ギルはタイムスリップした1920年代から、アドリアナと一緒にさらに過去の時代へとタイムスリップします。そこでアドリアナが言ったセリフ、「わたしはこの時代が好き。ここに残って暮らすわ」って。ギルはびっくり仰天。だってギルにとって’20年代は夢のような時代。なのにその時代に生きるアドリアナは、もっと過去の方がいいだなんて。
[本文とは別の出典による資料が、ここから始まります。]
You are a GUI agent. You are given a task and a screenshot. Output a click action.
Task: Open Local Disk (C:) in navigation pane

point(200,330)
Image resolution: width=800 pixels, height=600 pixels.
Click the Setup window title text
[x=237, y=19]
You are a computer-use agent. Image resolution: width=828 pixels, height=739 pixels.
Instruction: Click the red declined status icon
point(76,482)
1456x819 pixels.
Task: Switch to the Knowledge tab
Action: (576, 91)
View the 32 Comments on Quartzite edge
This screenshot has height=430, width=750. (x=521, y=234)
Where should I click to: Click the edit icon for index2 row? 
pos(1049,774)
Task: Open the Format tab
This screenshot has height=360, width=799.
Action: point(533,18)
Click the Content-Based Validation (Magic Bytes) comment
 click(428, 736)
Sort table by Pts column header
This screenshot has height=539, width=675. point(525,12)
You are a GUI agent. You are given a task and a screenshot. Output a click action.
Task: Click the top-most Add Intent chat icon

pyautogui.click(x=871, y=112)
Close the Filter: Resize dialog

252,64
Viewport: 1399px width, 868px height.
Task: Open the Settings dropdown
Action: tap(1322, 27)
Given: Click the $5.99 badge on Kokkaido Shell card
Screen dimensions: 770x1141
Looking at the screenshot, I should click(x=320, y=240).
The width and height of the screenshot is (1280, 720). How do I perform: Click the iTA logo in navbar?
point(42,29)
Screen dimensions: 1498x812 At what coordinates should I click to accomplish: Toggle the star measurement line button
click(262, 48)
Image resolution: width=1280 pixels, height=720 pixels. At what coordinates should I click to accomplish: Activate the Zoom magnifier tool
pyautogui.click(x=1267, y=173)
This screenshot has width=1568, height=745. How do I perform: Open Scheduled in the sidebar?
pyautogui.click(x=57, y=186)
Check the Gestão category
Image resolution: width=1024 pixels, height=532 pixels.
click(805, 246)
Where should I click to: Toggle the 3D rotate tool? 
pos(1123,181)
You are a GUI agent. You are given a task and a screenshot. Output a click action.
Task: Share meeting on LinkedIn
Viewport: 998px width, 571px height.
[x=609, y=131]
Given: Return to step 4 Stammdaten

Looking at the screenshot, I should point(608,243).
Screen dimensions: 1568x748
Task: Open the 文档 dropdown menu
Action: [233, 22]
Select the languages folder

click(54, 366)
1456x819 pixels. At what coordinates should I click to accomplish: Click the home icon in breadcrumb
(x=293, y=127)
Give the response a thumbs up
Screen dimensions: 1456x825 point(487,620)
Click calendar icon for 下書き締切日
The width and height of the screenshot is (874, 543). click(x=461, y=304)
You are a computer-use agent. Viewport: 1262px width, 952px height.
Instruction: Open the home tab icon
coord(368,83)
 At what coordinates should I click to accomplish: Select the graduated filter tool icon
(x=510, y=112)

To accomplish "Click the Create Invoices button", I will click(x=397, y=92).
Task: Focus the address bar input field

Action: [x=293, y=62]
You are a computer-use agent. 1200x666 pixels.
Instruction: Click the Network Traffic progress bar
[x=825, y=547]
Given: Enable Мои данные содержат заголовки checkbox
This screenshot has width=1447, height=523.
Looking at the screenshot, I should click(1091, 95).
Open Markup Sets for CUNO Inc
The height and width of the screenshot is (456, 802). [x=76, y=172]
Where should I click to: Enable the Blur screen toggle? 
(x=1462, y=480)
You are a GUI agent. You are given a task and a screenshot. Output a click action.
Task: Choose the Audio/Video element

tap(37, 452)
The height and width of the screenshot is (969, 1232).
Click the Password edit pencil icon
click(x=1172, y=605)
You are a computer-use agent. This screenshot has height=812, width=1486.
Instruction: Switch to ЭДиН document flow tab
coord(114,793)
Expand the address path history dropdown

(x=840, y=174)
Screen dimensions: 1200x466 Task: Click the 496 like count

結局、人間なんてないものねだりを続けていくものなのです。今自分が置かれている状況がちょっとよくなかったりすると、「あの頃はよかった」なんて郷愁に浸りがち。だけど「あの頃」の自分は、もしかしたら「あの頃はよかった」って思ったりしてたかもしれない。どんなに過去と比べても、過去に戻ることはできない。だったら「明日は今日よりもいい日になる」って思って生きるしかなくない?未来が絶望しかなかったら、人間ってなんのために生きてるかわかんないよ。
パリに行ったことがある人もない人も、パリ旅行を疑似体験できるような映画。そして古き良き時代に触れて、やっぱり自分は前を向いて生きていくしかないんだな、と思えるような映画。恵まれた環境にいても、隣の芝生は青く見えてしまうもの。人と比べるから、悲しくなる。自分がいいと思ったものは、まわりからなんと言われようともその思いを貫くべきなんだよね。
過去から学んだギルが最後にする決断、わたしは応援したいと思います。
ということで、☆6つ。
もう1度観に行きたいくらいだわ。